There are a few ways to line a cake pan with parchment paper. You can buy those fancy pre-cut parchment rounds (which are expensive and only come in specific sizes), cut out parchment rounds by tracing (which is time-intensive and inevitably results in multiple rounds of trimming, because it always ends up being far too big for the pan), or you can use this incredibly easy folding technique below:
First, you’re going to cut out/tear a piece of parchment that is only slightly larger than the your required cake pan. I had pre-cut half sheet pan parchment papers on hand, but I normally would try to waste as little as possible.
As long as both sides of the parchment piece are slightly longer than the cake pan diameter, you are good to go.
Fold the piece of parchment paper in half and then fold it in half again. You will end up with a rough folded square of parchment.
Fold the square into a triangle (bringing the folded edge to folded edge).
Keep folding the triangle in half to create a smaller triangle (as you would when making a paper airplane). I do about two additional folds. The smaller the triangle, the easier it will be create a ‘perfect’ round for lining. But if it’s too thick, it will be harder to cut with scissors.
Place the (ungreased) cake pan upside down on your countertop and line the tip of the triangle to the ‘estimated’ center of the pan. This doesn’t have to be perfect, but try to eyeball it as closely as possible.
Holding the parchment triangle centered in place, cut the parchment following the curve on the sides of the cake pan with scissors.
Unfold the parchment and set in the inside of the cake pan to ensure it fits properly. Trim if necessary (although once you get the hang of it, you’ll rarely need to do this!). Grease and line the pan as instructed for the recipe.
Voila! No need for pencils, tracing, or any of that fussy stuff.
Whenever you next encounter the sentence ‘line with parchment paper’ in the instructions of a cake recipe, take a short visit back to this blog post and give this method a try!

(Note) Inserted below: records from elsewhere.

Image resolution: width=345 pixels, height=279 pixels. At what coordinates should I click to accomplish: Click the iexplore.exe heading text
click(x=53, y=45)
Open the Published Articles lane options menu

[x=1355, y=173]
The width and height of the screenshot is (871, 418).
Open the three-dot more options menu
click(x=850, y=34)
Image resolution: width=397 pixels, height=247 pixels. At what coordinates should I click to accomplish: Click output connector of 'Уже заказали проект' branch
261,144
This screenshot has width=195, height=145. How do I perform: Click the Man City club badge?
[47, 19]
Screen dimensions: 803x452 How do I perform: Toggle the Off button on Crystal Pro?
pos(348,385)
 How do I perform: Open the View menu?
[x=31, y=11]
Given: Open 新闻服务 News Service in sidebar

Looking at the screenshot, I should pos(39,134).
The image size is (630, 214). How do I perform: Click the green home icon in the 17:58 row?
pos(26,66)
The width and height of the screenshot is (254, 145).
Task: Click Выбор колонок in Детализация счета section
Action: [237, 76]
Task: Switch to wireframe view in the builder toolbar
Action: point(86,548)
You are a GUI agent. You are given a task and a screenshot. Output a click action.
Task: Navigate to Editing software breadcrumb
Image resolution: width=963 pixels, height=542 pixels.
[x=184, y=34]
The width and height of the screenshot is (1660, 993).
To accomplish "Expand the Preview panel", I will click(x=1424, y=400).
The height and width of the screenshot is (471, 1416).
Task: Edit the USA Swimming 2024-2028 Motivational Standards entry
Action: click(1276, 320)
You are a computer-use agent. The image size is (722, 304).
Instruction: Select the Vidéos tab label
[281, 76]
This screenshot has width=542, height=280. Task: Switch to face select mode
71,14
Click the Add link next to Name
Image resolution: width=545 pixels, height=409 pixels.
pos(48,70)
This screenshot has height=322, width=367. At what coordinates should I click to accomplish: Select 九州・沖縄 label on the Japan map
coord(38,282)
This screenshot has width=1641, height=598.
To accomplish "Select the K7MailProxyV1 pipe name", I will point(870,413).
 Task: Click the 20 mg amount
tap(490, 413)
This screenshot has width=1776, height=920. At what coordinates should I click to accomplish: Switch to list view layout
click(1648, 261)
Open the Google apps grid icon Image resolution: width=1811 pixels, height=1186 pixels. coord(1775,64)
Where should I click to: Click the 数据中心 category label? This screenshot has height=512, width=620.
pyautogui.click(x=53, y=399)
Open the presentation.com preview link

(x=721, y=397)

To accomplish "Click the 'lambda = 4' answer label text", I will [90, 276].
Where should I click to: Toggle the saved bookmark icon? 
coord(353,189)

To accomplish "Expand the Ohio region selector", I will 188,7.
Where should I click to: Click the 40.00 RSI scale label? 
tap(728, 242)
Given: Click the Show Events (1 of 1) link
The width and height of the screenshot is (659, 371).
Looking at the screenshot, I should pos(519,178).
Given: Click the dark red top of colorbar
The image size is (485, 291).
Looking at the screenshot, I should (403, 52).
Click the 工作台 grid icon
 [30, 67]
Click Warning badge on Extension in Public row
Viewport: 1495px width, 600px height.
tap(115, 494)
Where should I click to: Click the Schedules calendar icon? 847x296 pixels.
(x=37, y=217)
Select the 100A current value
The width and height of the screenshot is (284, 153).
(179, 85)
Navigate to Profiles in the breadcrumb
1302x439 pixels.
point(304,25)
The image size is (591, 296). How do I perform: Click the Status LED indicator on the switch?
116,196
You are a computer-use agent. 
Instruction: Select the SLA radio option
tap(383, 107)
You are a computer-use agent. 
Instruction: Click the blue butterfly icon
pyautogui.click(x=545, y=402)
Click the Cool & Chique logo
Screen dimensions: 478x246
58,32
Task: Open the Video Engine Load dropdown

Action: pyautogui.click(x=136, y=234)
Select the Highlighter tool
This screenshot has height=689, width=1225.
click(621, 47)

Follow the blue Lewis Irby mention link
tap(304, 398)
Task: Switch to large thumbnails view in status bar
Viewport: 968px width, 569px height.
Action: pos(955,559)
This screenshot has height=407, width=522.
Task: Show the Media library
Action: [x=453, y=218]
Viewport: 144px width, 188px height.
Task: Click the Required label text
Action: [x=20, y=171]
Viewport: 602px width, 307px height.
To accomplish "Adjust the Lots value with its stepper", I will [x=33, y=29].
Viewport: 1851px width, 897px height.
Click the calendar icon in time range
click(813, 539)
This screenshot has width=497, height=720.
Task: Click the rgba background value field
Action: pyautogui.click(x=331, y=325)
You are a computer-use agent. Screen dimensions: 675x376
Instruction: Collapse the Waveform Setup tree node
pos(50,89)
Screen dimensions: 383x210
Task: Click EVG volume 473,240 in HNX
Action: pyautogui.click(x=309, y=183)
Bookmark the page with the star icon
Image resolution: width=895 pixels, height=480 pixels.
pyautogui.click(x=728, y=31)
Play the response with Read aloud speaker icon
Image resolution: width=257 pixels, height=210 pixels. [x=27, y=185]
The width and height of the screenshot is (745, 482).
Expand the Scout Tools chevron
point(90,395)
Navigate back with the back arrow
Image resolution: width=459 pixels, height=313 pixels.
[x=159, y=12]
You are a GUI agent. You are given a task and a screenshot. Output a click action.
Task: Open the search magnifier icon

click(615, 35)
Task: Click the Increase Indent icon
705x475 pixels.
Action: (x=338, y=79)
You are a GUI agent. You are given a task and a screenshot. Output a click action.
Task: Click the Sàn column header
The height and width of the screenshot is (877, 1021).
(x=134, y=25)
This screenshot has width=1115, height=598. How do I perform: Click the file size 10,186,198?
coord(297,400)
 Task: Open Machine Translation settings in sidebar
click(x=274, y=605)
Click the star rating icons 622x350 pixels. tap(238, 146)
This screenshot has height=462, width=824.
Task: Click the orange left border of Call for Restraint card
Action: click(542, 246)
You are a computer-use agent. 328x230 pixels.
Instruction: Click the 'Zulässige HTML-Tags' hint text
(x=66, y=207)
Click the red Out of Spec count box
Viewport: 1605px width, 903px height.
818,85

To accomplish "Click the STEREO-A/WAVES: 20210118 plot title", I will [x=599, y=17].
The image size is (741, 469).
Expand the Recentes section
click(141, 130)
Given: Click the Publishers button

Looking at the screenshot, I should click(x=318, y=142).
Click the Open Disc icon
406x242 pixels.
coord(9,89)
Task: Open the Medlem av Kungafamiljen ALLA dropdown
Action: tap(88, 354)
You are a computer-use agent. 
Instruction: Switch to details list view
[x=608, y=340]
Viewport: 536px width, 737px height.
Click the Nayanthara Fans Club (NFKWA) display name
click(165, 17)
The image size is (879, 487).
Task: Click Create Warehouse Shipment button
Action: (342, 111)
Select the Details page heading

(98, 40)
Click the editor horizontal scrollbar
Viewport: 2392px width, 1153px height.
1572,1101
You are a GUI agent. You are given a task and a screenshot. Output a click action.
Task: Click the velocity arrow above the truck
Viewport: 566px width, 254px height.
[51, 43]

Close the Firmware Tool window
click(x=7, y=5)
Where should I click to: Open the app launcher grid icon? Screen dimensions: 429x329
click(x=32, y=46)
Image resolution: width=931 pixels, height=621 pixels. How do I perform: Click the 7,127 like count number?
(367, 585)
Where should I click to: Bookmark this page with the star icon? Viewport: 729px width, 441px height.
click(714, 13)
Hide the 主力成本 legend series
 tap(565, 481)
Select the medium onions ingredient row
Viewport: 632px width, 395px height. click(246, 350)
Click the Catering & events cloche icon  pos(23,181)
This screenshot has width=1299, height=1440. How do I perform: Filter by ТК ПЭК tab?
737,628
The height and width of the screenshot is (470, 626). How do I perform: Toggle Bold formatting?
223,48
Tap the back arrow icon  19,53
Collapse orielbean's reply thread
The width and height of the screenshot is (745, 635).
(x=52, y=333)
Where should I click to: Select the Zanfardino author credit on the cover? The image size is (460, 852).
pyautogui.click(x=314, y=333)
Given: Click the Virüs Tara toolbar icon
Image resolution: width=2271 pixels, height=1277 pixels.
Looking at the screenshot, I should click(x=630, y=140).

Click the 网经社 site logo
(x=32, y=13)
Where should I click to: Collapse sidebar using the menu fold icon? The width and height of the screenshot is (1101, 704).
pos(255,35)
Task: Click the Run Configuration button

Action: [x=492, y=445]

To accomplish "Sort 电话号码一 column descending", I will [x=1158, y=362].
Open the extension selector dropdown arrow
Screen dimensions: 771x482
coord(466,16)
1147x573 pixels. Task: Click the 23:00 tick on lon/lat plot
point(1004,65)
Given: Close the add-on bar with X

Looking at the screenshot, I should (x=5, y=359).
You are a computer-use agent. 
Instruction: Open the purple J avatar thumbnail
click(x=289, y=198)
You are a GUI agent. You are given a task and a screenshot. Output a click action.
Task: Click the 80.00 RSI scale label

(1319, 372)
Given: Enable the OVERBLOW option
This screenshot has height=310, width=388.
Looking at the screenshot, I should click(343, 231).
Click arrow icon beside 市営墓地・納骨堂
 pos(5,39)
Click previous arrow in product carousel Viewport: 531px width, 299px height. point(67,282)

P.S. If you enjoy little posts about tips and tricks for baking or cooking, please let me know and I’m happy to share more of them!
54 Comments on “How to Line Any Size Cake Pan with Parchment Paper”
Enjoyed reading your tips and received many good tips that I will use in the future.
What a great idea! I do those struggles you mentioned, but I’ll be trying your tip next time, thanks! And yes, please do continue posting helpful tips and tricks! They are much appreciated. ☺
Yes I would love tips and tricks for baking cakes thank you
Hi! I been confused and looking around for a answer on parchment paper for a while but I’m stumped. Hopefully you can help answer!
Parchment paper is to help the batter/cake from sticking when it is finished baking. So how can parchment paper also help for cake to cling and rise?
Only the bottom of a cake pan is typically lined with parchment, not the sides. The surface of a pan does not need to have texture (think of how common a non-stick baking pan is!) for a cake to rise – cakes rise due to leavening and heat.
Well this is borderline genius! Or maybe just plain genius. Thank you!
Aww thank you! ? One of my favorite tricks.
OMG thank you for this post!!
All the years I’ve been baking and I’ve never seen this before!!
Will be using this all the time now.
Thank you again!!
Yay! So glad it’s been helpful. It’s one of my favorite tricks that I’ve learned from my professional cooking/baking days.
You just made my baking life so much easier & faster!
Yay! So thrilled to hear that! That’s the goal 🙂
Would you know how to keep cakes from sticking to the Bundt pans?
Whether it’s the smooth loose bottoms or the many beautiful design pans, the heads and coned portions of my cakes are forever stuck. Regardless if I oil spray and flour. Any ideas or tips?
Please and thank you!
Greeny, this may be worth a try. I love this & have never had an issue using this. Dont be stingy when brushing it on your pan & make sure to get in the crannies.
Very helpful post. Thank you. I like anything that makes a job easier.
I make my liners the tracing way and cut 6 or 7 at a time. I stack up that many sheets of paper, staple them on two sides, trace the pan and cut on the inside of the line. I have no problems. But, what I do that really helps, and would no matter which way you use, is to cut more than I need and keep lots on hand. I just store the extras in one of my cake pans.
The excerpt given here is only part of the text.